Dependency Injection

published 2022-08-15 [ home ]

In the list of application architecture patterns I like to use, Dependency Injection comes rather high. Here is how and why I use it.

How I use Dependency Injection

If you have already seen dependency injection used in practice, you may believe it requires the use of a framework such as Dagger. Although I did use such frameworks - especially in Angular where it is native - most of the time I use a simpler form of DI where I just pass dependencies to functions or constructors.
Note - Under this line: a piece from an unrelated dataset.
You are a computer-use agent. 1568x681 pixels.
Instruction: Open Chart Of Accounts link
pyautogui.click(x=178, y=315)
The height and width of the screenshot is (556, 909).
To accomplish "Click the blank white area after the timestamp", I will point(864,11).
For instance, in Lua object-oriented code, instead of writing this:

local json = require "dkjson"

local obj_mt = {
    __index = {
        as_json = function(self)
            return json.encode(self.data)
        end
    }
}

local function new_obj(data)
    return setmetatable({data = data}, obj_mt)
end

local o = new_obj({foo = 5})
o:as_json()

I could write something like this:

local obj_mt = {
    __index = {
        as_json = function(self)
            return self.json_encoder(self.data)
        end
    }
}

local function new_obj(data, json_encoder)
    return setmetatable(
        {data = data, json_encoder = json_encoder},
        obj_mt
    )
end

local json = require "dkjson"
local o = new_obj({foo = 5}, json.encode)
o:as_json()

Note that this follows the Dependency Inversion principle, which is often confused with dependency injection but not exactly the same thing. It may not be obvious in a dynamic language such as Lua but the implementation of obj implicitly defines the signature of the JSON encoder it expects, and you may substitute the encoder for something else.

Also, on a stylistic note, in a larger program I would probably not pass every injected dependency as a different parameter, instead I would use a single container for this.
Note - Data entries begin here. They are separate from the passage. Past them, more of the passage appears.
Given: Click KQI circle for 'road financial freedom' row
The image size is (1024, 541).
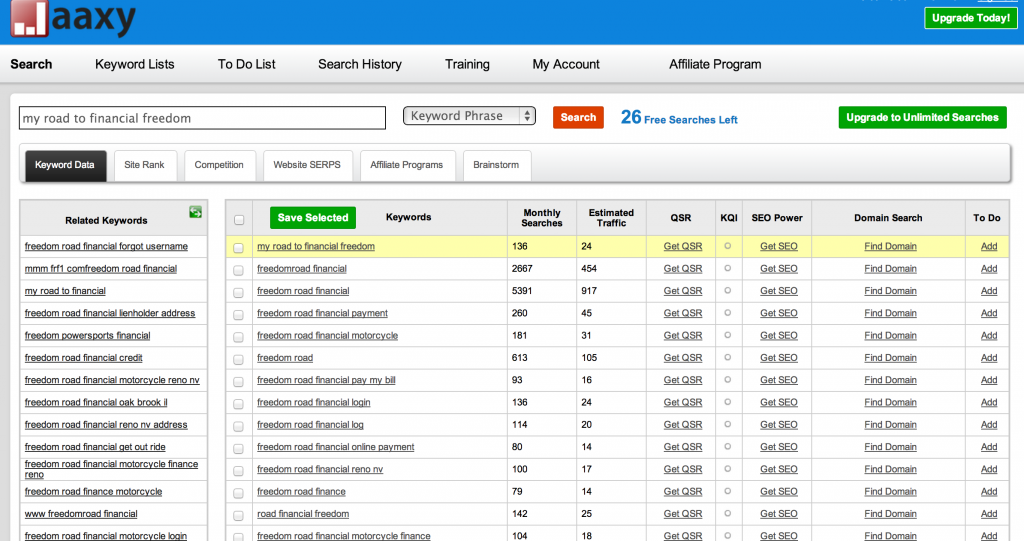Looking at the screenshot, I should click(x=728, y=514).
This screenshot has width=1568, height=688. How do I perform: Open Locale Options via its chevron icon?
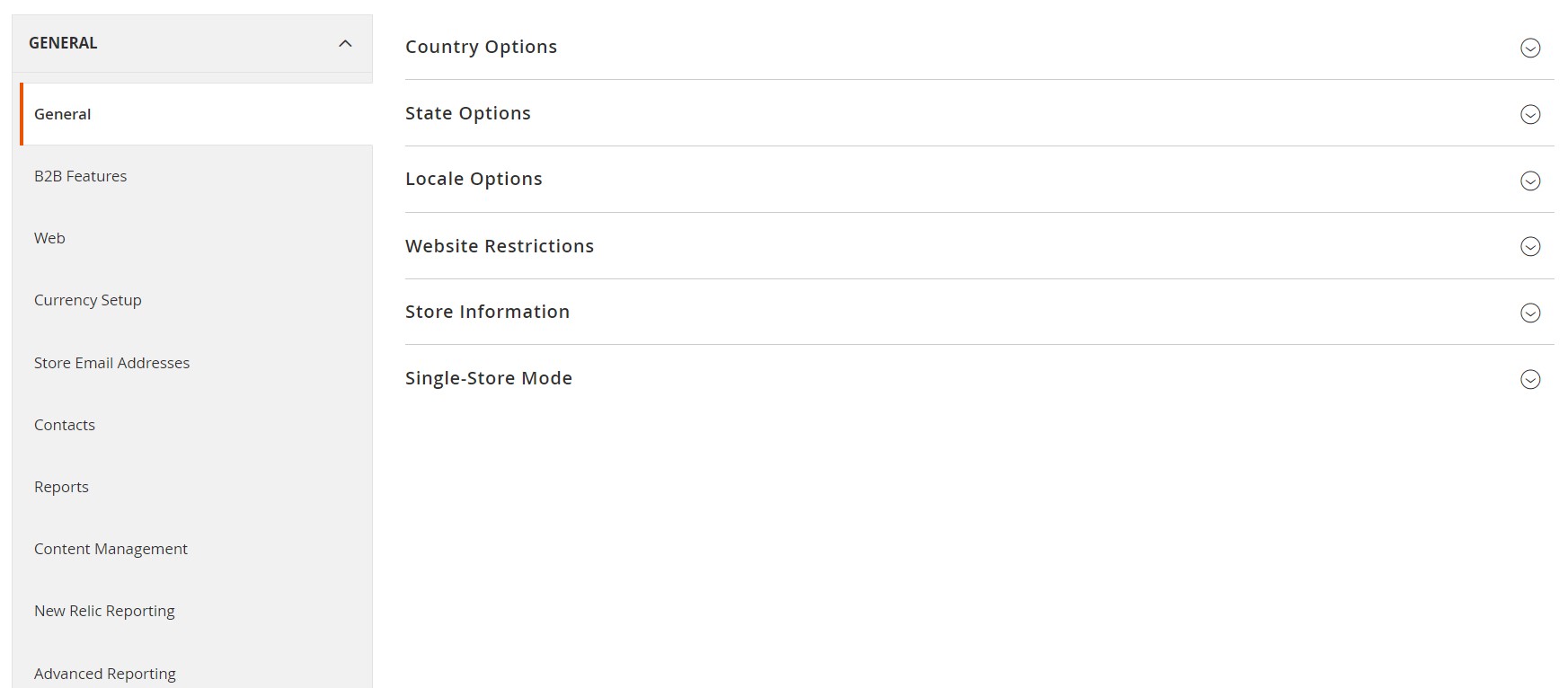click(x=1529, y=181)
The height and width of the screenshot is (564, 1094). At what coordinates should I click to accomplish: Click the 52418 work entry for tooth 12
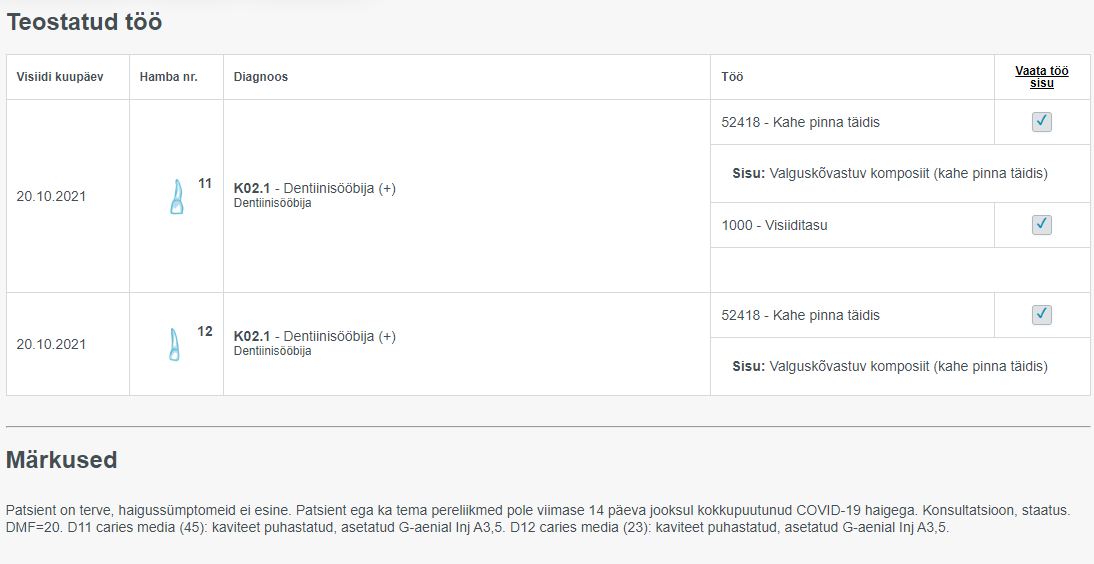[x=800, y=316]
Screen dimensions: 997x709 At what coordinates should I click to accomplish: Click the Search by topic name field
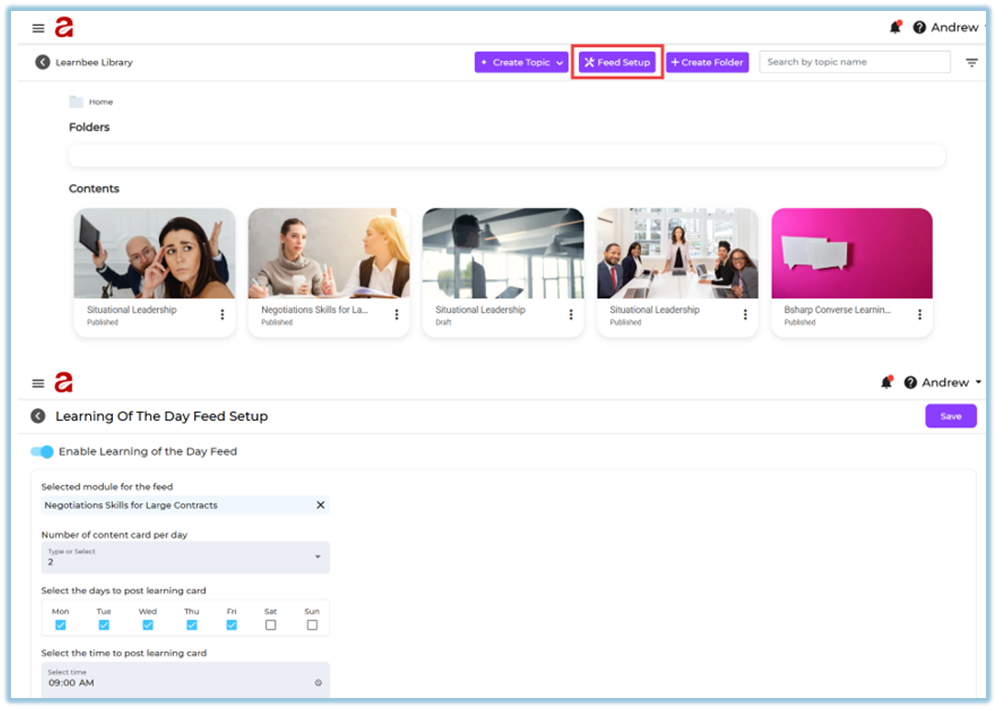click(854, 62)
In case you're interested, here is the same example closer to how I'd write it in practice in Teal:

local type JsonAble = {string: any}
local type JsonEncoder = function(JsonAble): string

local record ObjDeps
    json_encoder: JsonEncoder
end

local record Obj
    data: JsonAble
    as_json: function(Obj): string
    _deps: ObjDeps
end

local obj_mt = {
    __index = {
        as_json = function(self: Obj): string
            return self._deps.json_encoder(self.data)
        end
    }
}

local function new_obj(data: JsonAble, deps: ObjDeps): Obj
    return setmetatable({data = data, _deps = deps}, obj_mt)
end

local json = require "dkjson"
local o = new_obj(
    {foo = 5},
    {json_encoder = json.encode as JsonEncoder}
)
o:as_json()

Now let us see a few use cases for this.

Testing I/O

Probably the most well-known use case for DI is simplifying testing of code that does I/O, for instance code that makes network requests or interacts with a database. It makes it easy to replace the problematic part with a mock. You can mock just what you need or the entire dependency, for instance you can replace Redis with fakeredis.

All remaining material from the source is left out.